The duo eventually sold their publishing firm in Hollywood, Bud Green moved back to New York, and the Green and Stept collaboration effectively ended. Sam then worked with a number of different lyricists, including legends like Ned Washington, Eddie DeLang, and Lew Brown, who was also originally from Odessa. One of Sam’s longest lasting collaborators was Charles Tobias, who provided the lyrics to “Comes Love” and “Don’t Sit Under The Apple Tree.” Tobias is arguably best remembered for composing the music for the Merrie Melodies animated shorts.
Although Stept might be best known to today’s listeners for “Don’t Sit Under The Apple Tree,” his best and most prolific work was from the 1920s and 1930s. Unfortunately his songs were performed mostly in films and on long forgotten recordings, so the bulk of his work is largely unknown.

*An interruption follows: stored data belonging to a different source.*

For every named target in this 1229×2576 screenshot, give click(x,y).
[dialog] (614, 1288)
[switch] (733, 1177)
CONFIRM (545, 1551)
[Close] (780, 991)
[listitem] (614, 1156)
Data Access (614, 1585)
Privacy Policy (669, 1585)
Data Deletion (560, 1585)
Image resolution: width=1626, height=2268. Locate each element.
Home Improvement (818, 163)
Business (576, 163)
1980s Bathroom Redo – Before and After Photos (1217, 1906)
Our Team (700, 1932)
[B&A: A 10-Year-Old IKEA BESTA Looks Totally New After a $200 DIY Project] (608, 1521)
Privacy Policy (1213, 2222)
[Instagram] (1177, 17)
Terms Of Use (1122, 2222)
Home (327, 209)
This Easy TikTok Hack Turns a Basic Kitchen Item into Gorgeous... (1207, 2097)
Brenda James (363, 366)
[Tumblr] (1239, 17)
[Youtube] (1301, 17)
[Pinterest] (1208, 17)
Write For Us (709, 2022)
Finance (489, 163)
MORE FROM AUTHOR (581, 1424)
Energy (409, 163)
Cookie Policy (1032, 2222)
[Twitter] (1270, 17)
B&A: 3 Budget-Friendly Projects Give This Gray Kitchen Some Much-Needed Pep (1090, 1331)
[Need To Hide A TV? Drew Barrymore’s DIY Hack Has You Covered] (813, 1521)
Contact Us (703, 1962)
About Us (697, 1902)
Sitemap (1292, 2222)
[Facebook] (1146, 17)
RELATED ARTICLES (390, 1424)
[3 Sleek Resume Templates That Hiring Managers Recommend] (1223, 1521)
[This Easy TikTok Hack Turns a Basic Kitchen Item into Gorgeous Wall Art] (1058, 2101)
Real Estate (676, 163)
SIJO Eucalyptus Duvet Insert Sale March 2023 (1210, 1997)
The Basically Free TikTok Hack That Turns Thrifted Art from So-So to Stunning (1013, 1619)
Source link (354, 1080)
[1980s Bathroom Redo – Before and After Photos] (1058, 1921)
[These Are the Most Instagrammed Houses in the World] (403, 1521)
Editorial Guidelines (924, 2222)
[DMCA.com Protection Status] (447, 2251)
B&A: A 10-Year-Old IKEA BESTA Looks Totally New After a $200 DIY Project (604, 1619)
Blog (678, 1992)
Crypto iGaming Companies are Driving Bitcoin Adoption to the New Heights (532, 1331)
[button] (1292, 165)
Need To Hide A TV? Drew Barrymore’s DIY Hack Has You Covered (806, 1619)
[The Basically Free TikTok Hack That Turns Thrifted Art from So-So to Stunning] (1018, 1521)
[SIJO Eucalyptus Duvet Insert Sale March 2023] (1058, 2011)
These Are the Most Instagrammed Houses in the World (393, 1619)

He was also the victim of a nasty and undeserving pop culture attack in 1950 that more or less was a terrible coda to a great career. The US Army was searching for a new official song to replace the old “Caissons” march, and turned to Tin Pan Alley for suggestions. From over 800 submissions, Stept’s “The Army Is Always There” was selected as the winner, and the song was played at Dwight Eisenhower’s inauguration. Word got out that Stept — who had proved his patriotism beyond all doubt during World War II — had been born in Russia. Because it was an era of Red Scares and McCarthyism, this was parlayed into all sorts of negative commentary which darkened Stept’s career.
So we take this as an opportunity to set the record straight, and on behalf of the American musical public, issue an apology to Sam H. Stept. His place in the Great American Songbook is secure, as songwriter who defined the flapper era, as songwriter who set the tone for parted lovers during World War II, and as songwriter for the forgotten soundtrack of the 1930s.